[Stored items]
━━━━━━━━━━━━━━━━━━━━━━━━━━━━━━
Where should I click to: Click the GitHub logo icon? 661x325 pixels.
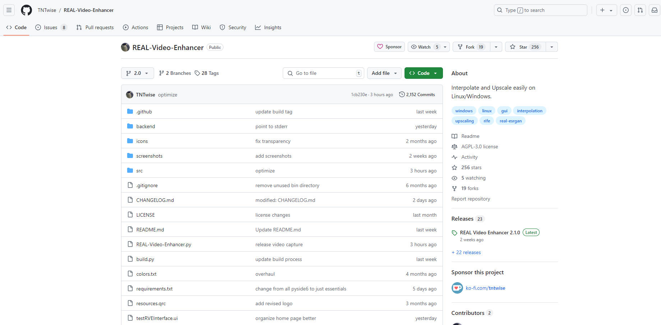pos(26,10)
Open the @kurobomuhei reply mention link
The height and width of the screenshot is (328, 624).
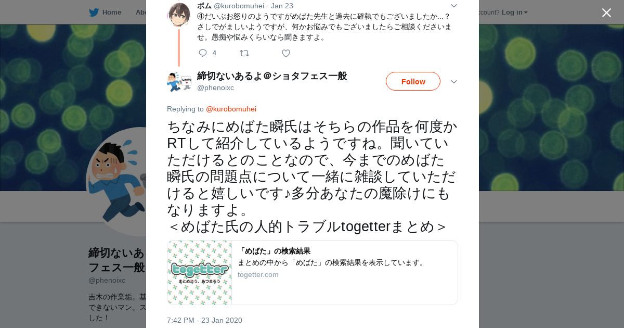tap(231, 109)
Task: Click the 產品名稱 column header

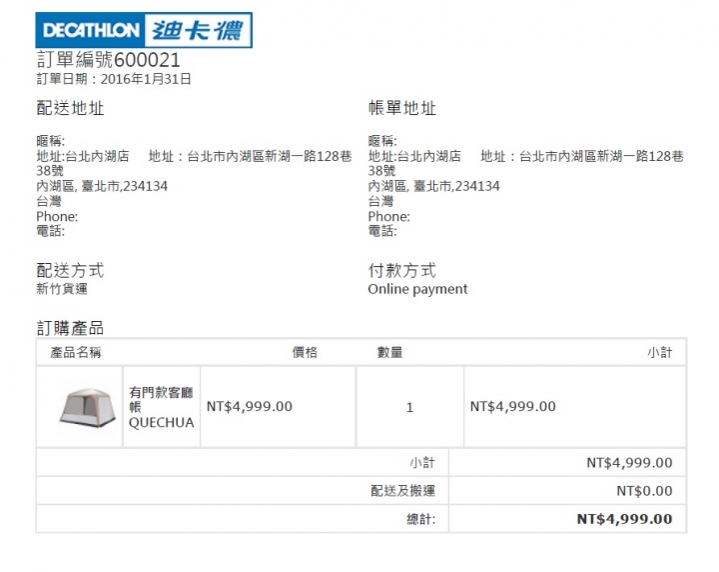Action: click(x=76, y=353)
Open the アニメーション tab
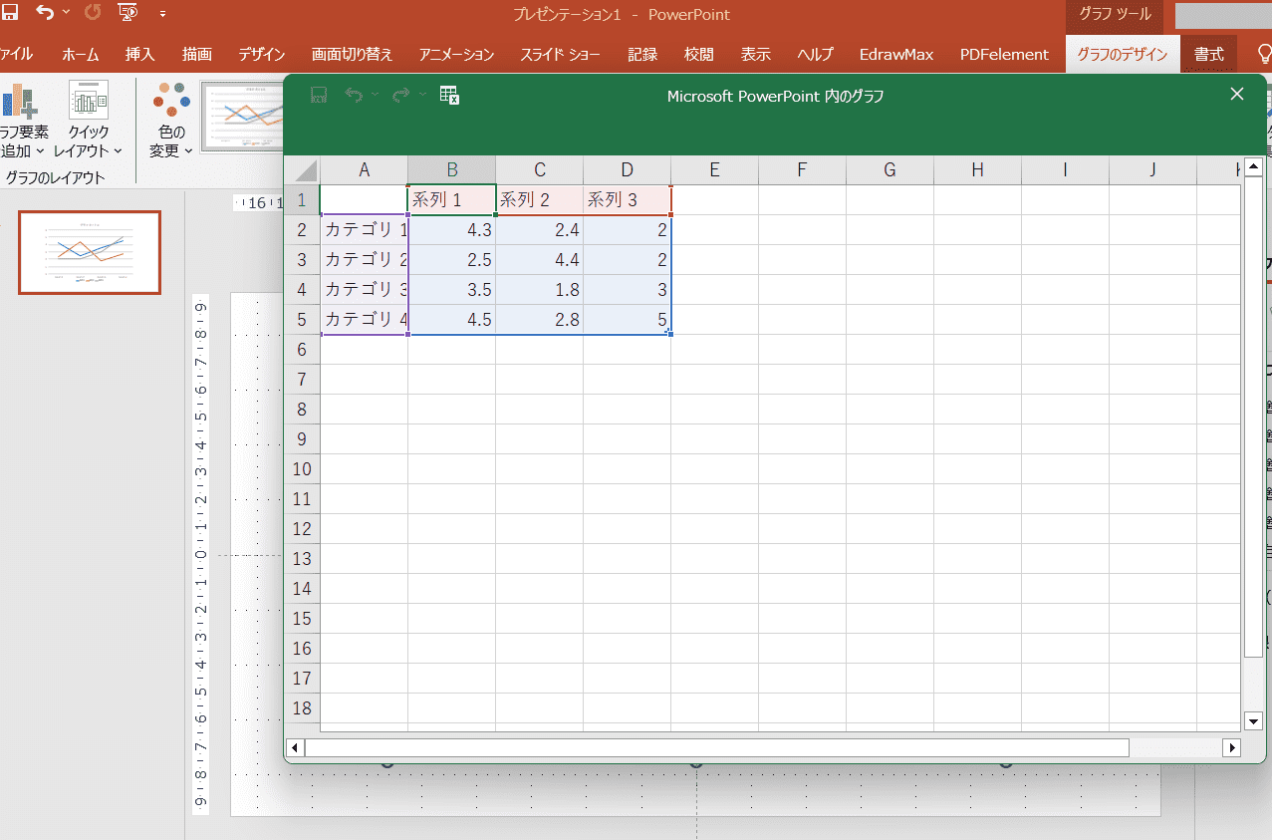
━━━━━━━━━━━━━━━━━━━━━━━━━━━━━━
**Work task:** Leave the pictures out and reproduce every record above exactly.

**Result of this exercise:**
Where should I click to: Click the GitHub logo icon? 661x325 pixels.
pos(26,10)
Open the @kurobomuhei reply mention link
The height and width of the screenshot is (328, 624).
tap(231, 109)
Task: Click the 產品名稱 column header

Action: click(x=76, y=353)
Open the アニメーション tab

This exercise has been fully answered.